Movies and books are different enough mediums that, when someone does a half-assed job of adapting a book into a screenplay, it can be terribly evident; The Beach‘s most glaring issue. There’s way too much happening here for the story to feel cohesive. There are suggestions of a love story and attempts at comedy. There’s blood and mania enough that it could even be called a psychological thriller. I can’t say if I would rather a film have too much going on or not enough, but in either case it’s not a minor trouble. It gives you the persistent feeling of having missed something vital, and once you realize that’s just the nature of the film, you’re more frustrated then you were before.

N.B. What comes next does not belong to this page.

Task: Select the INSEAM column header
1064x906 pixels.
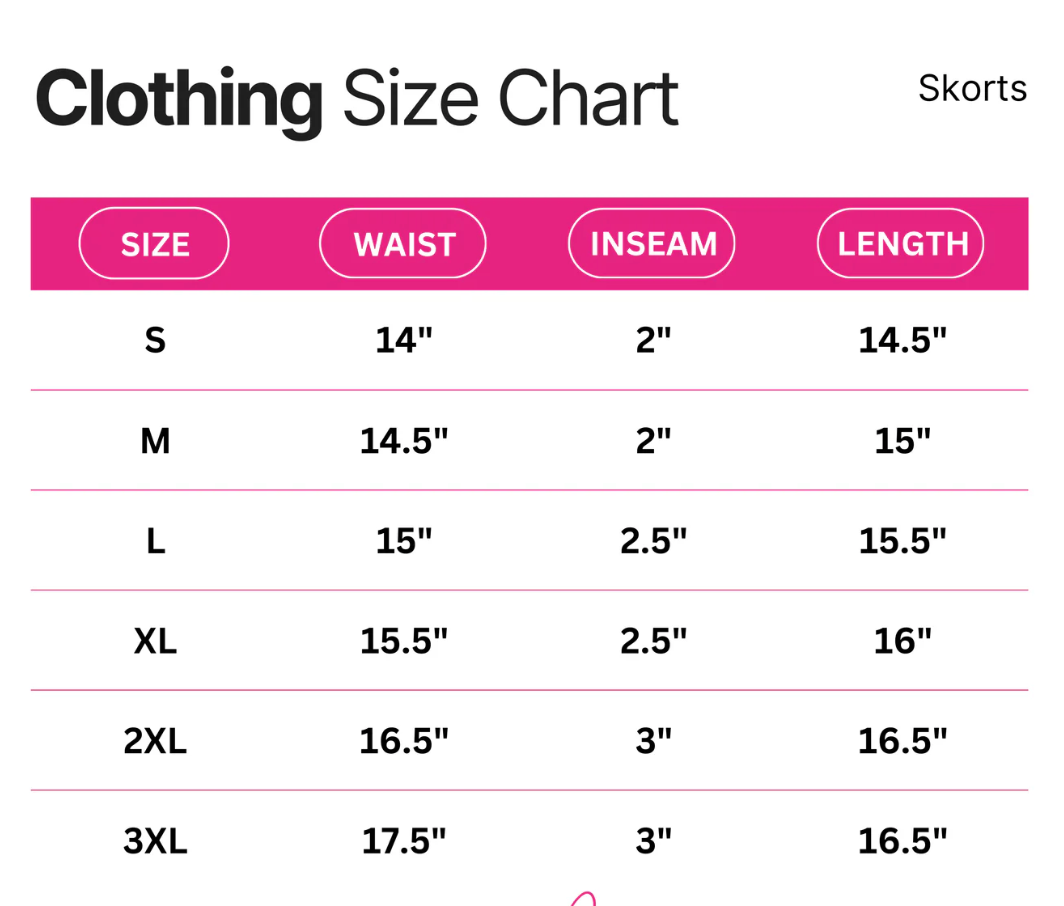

At it’s core the story is about hedonism, and hedonism needing limits; an admirable sentiment, but the film’s handling of this notion leaves much to be desired. The hedonists themselves are a collection of dogmatic hippies who bound around like they’re at summer camp. Frankly, you don’t have to subtly convince me not to like these people. Still, taking it for granted that this is the filmmakers intent, the consequences simply don’t make sense. Moving into the third act Leo’s Richard, separated from the beach people, suddenly begins a rapid descent into jungle madness, a consequence of his mistakes. But are two or three days of solitude enough to drive a person insane? Only if you’re rushing to get to the point.
The Beach is an interesting moment in the careers of these two giants, and though at the time it must have seemed a passion project, it has now become a dated mess.